Madagascar’s lemur population has been in trouble ever since humans began altering their habitat 2,000 years ago. But conservationists say the fluffy, puppy-eyed primates, which are endemic to the African island nation, are particularly vulnerable to the threat of extinction following a 2009 military-led coup that hurled the country into political turmoil. The government overthrow drew criticism -- and a reduction in funding -- from the international community, resulting in fewer protections for the world’s most-endangered mammal group.

"Since the 2009 political crisis, the situation on the ground has been grim for the Malagasy people, but also for the lemurs, especially in terms of habitat loss. If things don't turn around, lemur extinctions will start happening," Mitch Irwin, an anthropologist at Northern Illinois University and co-author of a new study on the state of lemur conservation in Madagascar, said in a statement.

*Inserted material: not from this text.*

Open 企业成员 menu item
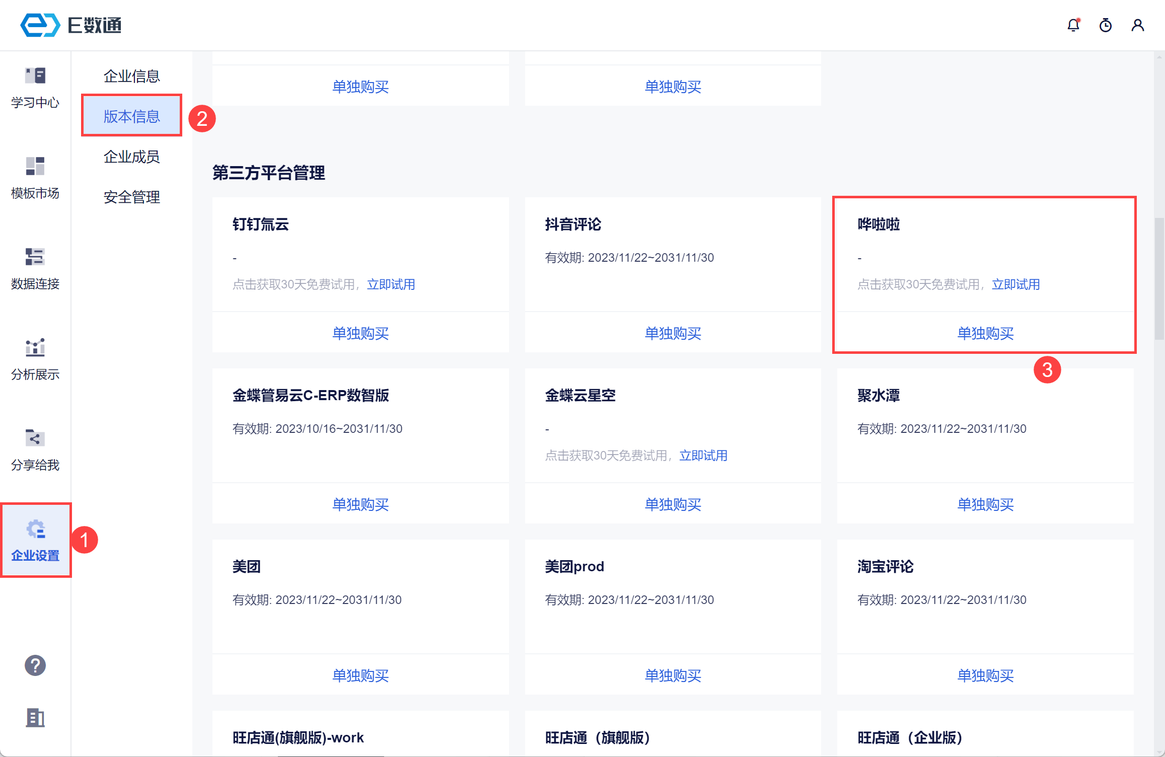1165x757 pixels. tap(131, 157)
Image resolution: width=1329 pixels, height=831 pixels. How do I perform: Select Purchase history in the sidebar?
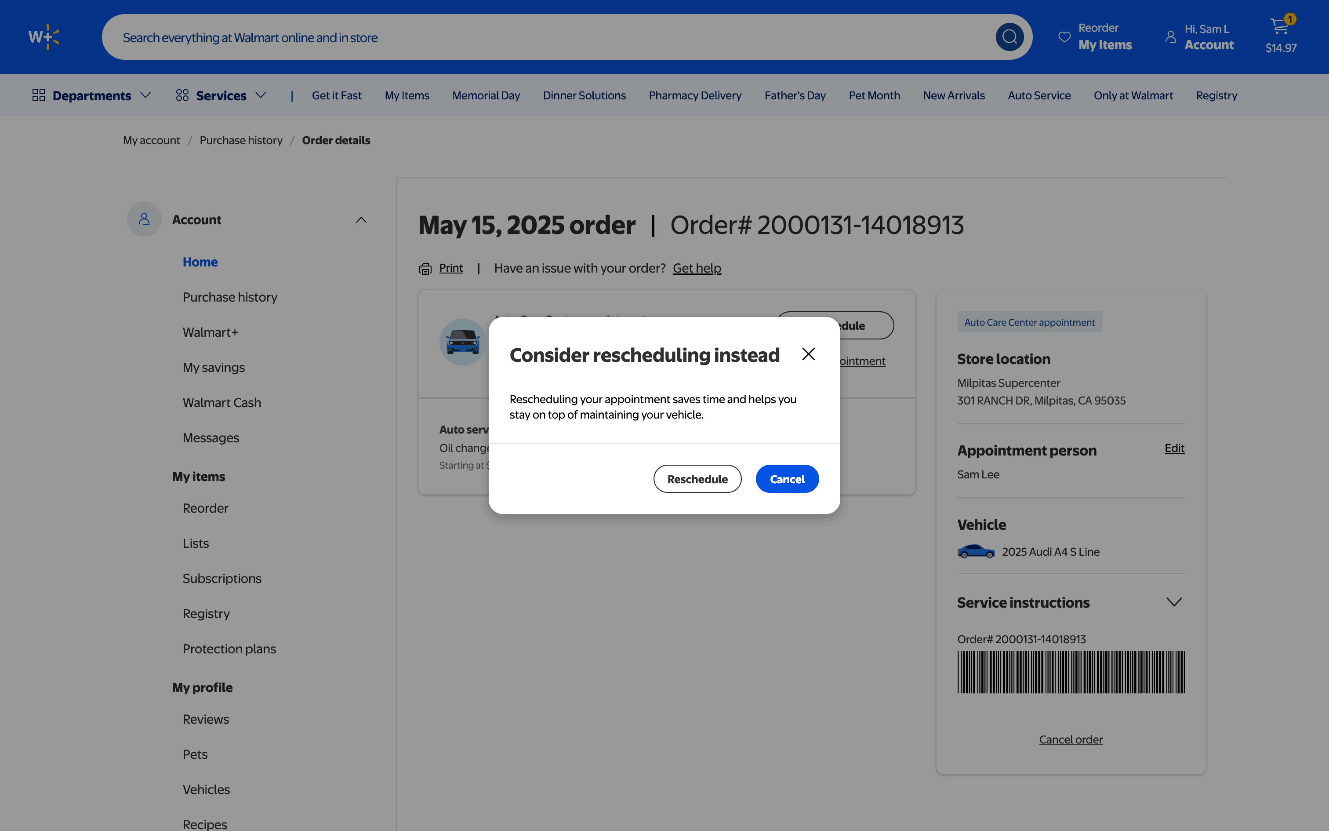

The study, published in the journal Science, outlines what Irwin and other conservationist say are critical steps to curbing lemur-population loss in Madagascar. Ecologists call for more community-based management of the lemurs’ habitat, the promotion of eco-tourism and a heavy researcher presence on the island.

"There's always a trade-off between the destruction caused by too many tourists and the money they bring to the country that can be used for wildlife conservation," Christoph Schwitzer of the Bristol Zoological Society, who has been working in Madagascar for more than a decade, told the BBC. "This balance for Madagascar is still very positive for conservation and it's a long way until it may tip over."

According to the International Union for Conservation of Nature, or IUCN, 94 percent of Madagascar’s lemur species are threatened with extinction. Of the 103 different species of lemur in the world, 24 are critically endangered, 49 are endangered and 20 are considered vulnerable.

Madagascar is among the poorest countries in the world. According to the World Bank, more than 92 percent of the country’s 20 million residents live on less than $2 a day. Economic stagnation and a human-population explosion have resulted in a sharp decrease in the country’s income per capita. Crumbling infrastructure, coupled with the shuttering of numerous health-care centers and a volatile political climate, has thrown Madagascar further into poverty and hindered economic development.

In Jan. 2009, Andry Rajoelina, mayor of Madagascar’s capital city Antananarivo, led a political opposition movement that ousted then-president Marc Ravalomanana. The international community condemned Rajoelina’s ascension to power, and foreign investment swiftly stopped. As a result, the country was faced with one of the worst economic crises in its history.

The fallout from that coup had broad implications, not just for the people of Madagascar, but also for the country’s lemur populations. With little police oversight, the illegal trade of precious hardwoods saw a resurgence, leading to further destruction of the lemurs’ habitat. Malagasy who rely on subsistence farming began to burn more forests for crops, and even turned to poaching lemurs for bushmeat.

“Lemurs, tortoises, rosewood and other natural resources in Madagascar have been collateral damage and victims of the political instability that has persisted for nearly five years,” Russell Mittermeier, president of Conservation International and chair of the IUCN SSC Primate Specialist Group, said in a statement. “However, with the new democratically elected government of President Rajaonarimampianina, we have high hopes that this exploitation of natural resources will be curtailed in the near future.”

In August 2013, primatologists predicted that lemurs would be completely extinct in 20 to 25 years at the current rate of deforestation. Conservationists say the answer to saving lemurs from extinction lies in working with local communities to protect lemur habitat.

“There are three things we know work when it comes to tackling conservation in the field, which are cheap and simple to implement in different areas,” Mittermeier said in a statement last year. “First working on grassroots projects with local communities so people can make a difference for themselves, secondly supporting eco-tourism projects and thirdly establishing research stations as a permanent facility to protect against loggers and hunters.”